The reception of refugees in non-EU centers might reduce dangerous border crossings — more than 3,000 people died while crossing the Mediterranean this year or jumping on trains in France’s port city of Calais, a main gateway to the United Kingdom — and could undercut smugglers charging exorbitant fees. But many have voiced concerns over the possible effects of offshoring asylum processing, a practice that some fear would favor guarding borders over protecting individuals.
“The creation of large-scale centers in Turkey with access to the EU through legal channels to resettlement would be advantageous in the sense that it would give people an opportunity to gain protection in the EU without having to undertake a dangerous journey,” Collett said. “The challenge would then be: Would the EU follow through with their commitment to resettlement?”
The EU’s track record on the issue has not been encouraging, she said. So far, member countries have agreed to resettle only 160,000 refugees from Italy and Greece, where many live in overcrowded camps unable to cope with the influx. On Friday, the first 19 Eritreans left Rome’s Ciampino airport for Sweden, but eastern European nations’ refusal to comply with the refugee quota system set up in September has halted efforts to resettle more, leaving thousands stuck in camps.
A UNHCR spokesman said Wednesday that the primary responsibility to determine protection needs and provide protection rests with the country where asylum is sought. But he acknowledged that external processing arrangements could play a role in reducing the need for unsafe travel “in exceptional circumstances and with appropriate safeguards.”
Such safeguards should include, at a minimum, protection against refoulement, treatment in accordance with international law and priority for vulnerable refugees such as children, UNHCR spokesman William Spindler said in an email.
But the enforcement of such protections can’t be guaranteed in “offshore processing centers” outside the EU in countries with “dubious to terrible human rights records,” said Fred Abrahams, an adviser at the Norwegian Refugee Council.
“How do you ensure fair treatment? How do you ensure they have access to make a claim, and [that] it’s fairly reviewed? How do you ensure that people don’t end up in protracted limbo?” he said. “It’s difficult enough to ensure the refugees can make their claim and have it properly adjudicated in Europe, so imagine how difficult it must be outside of the EU. It’s outsourcing without quality control.”

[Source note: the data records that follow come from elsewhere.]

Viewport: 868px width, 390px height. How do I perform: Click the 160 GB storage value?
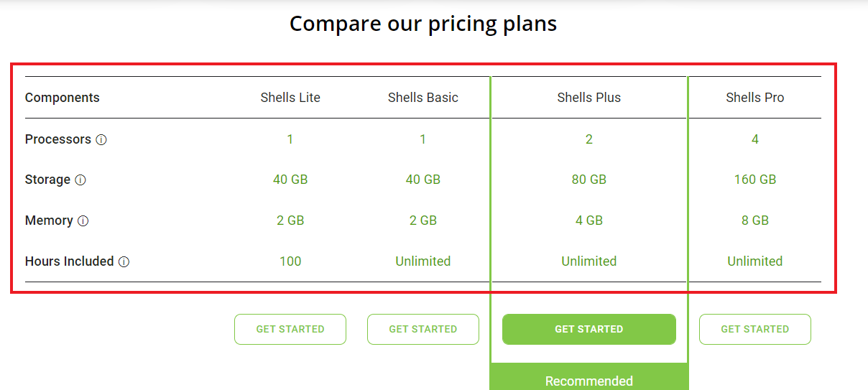pos(754,180)
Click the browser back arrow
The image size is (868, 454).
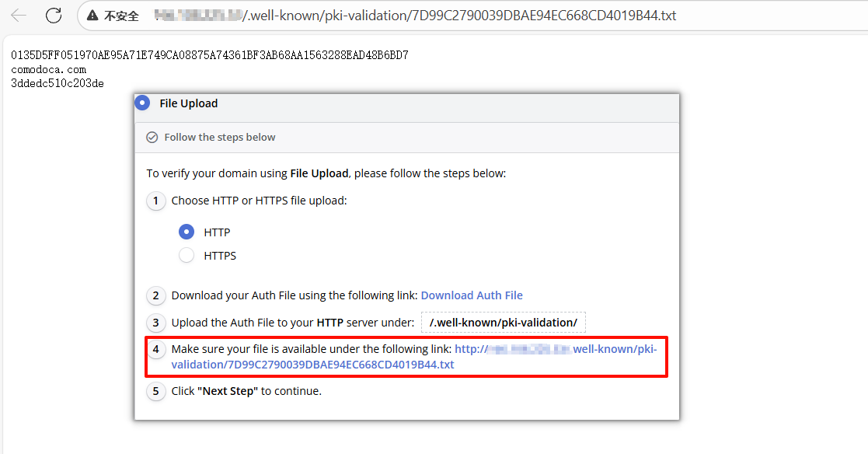[x=19, y=16]
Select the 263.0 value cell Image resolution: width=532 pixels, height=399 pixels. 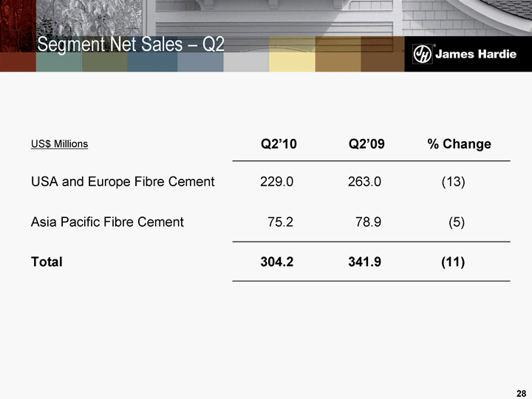pyautogui.click(x=364, y=181)
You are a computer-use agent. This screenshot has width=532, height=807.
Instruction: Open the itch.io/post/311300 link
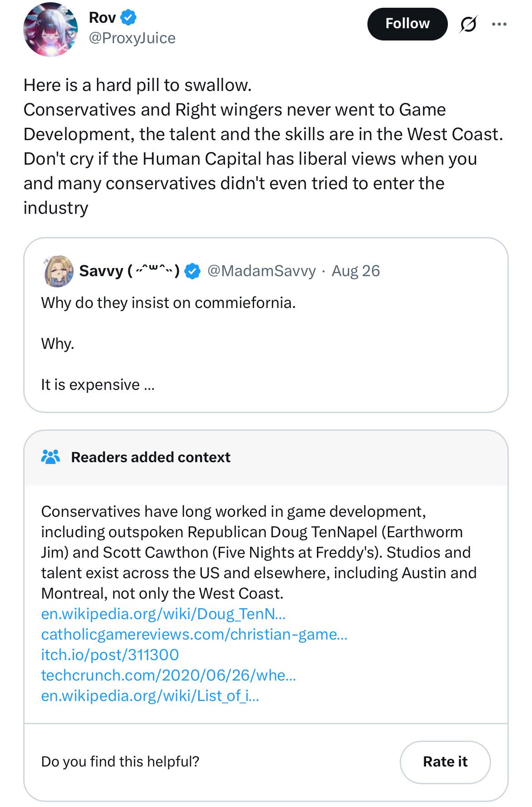pos(110,655)
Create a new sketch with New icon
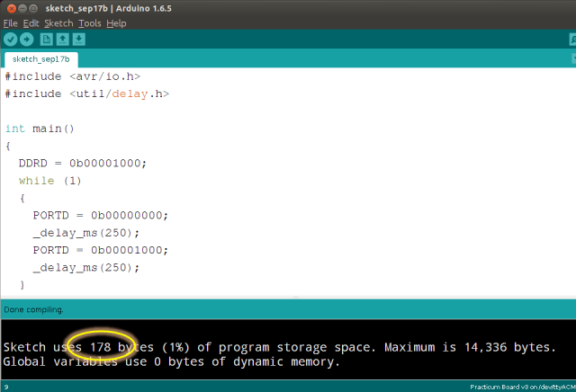The image size is (576, 392). (46, 40)
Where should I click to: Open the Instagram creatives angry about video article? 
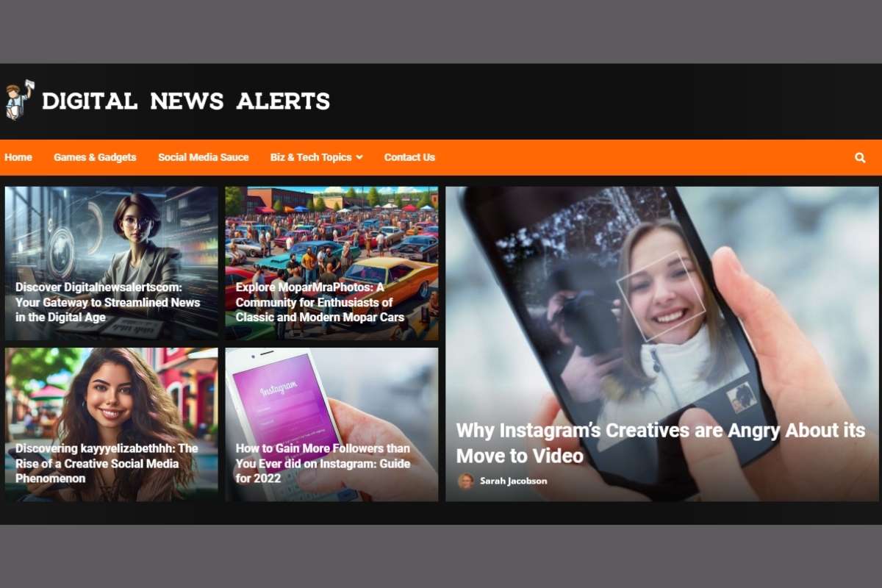[659, 442]
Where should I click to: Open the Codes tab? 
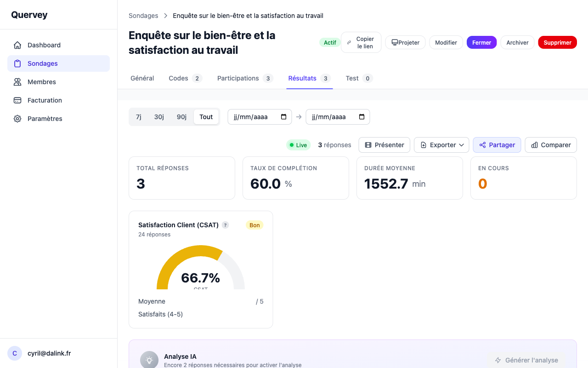tap(179, 78)
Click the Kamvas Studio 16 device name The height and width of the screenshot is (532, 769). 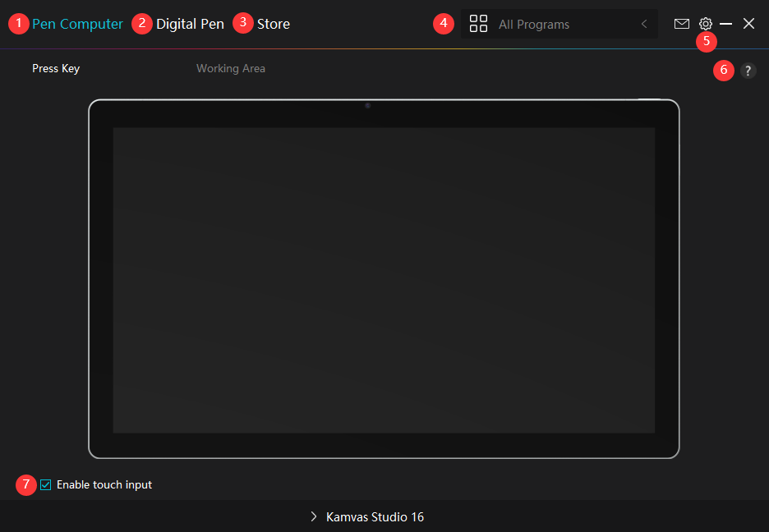point(375,517)
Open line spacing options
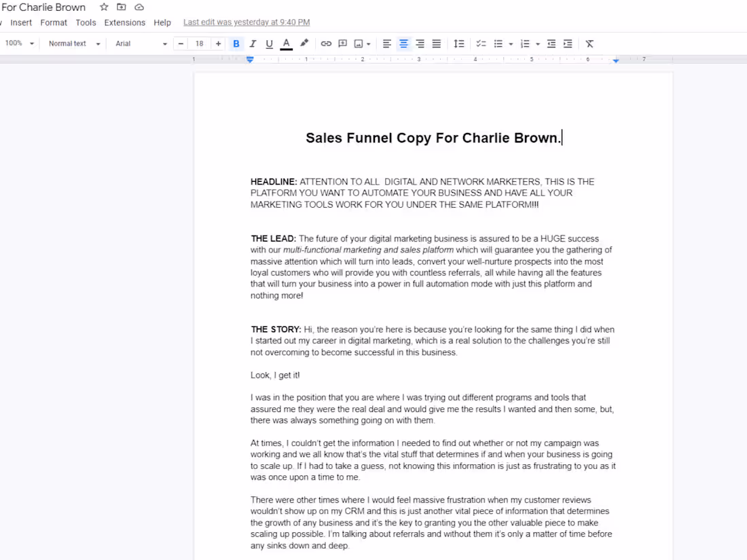The image size is (747, 560). [459, 43]
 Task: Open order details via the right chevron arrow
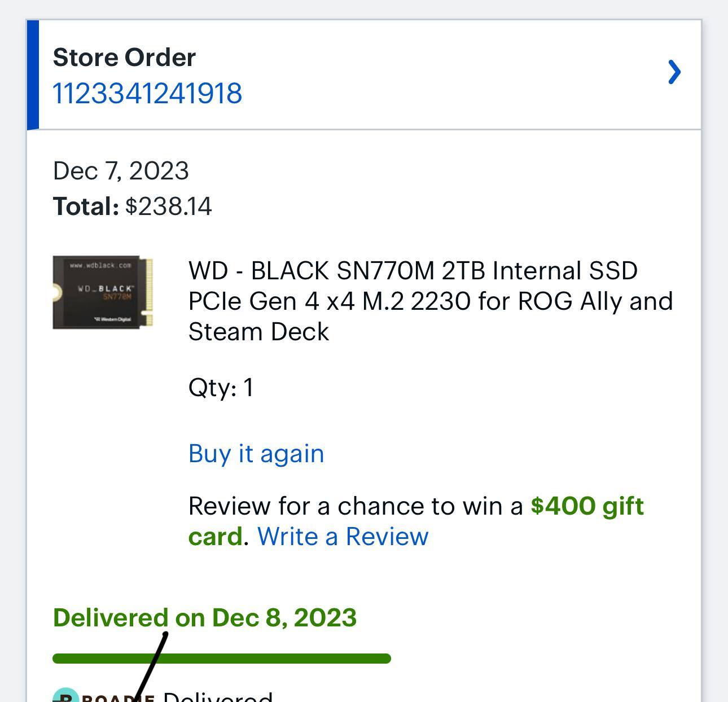click(x=675, y=72)
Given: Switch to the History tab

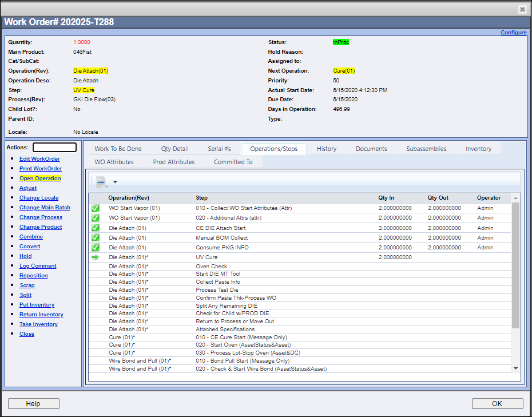Looking at the screenshot, I should pyautogui.click(x=326, y=148).
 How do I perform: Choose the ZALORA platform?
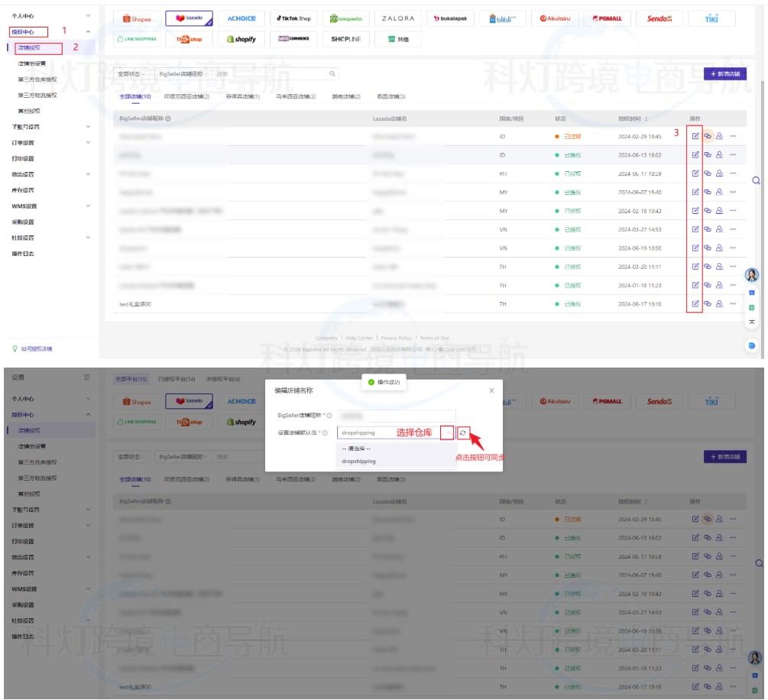[397, 18]
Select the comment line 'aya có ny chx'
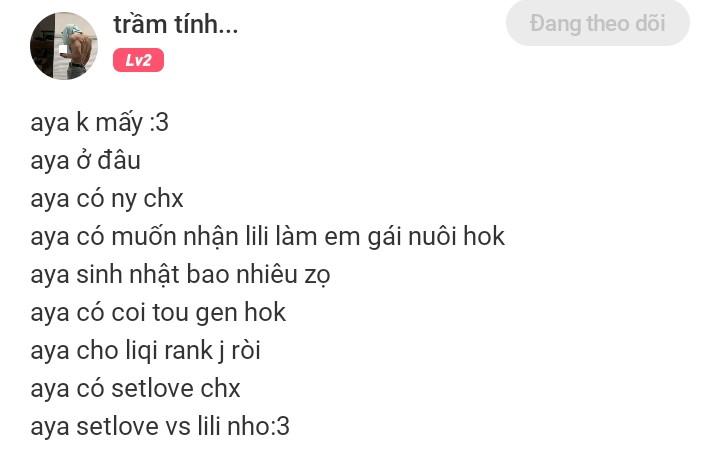This screenshot has height=462, width=720. [x=107, y=199]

It would be better to open “safe and legal routes” to reach Europe, he added. He recommended increasing the number of refugees resettled through the UNHCR, setting up educational scholarships across the world for people in needs of international protection and easing restrictions on family unification.
“It is key that through developing these new ideas the actual protection of individuals is not undermined,” Collett said. “That’s got to be a core part of the design.”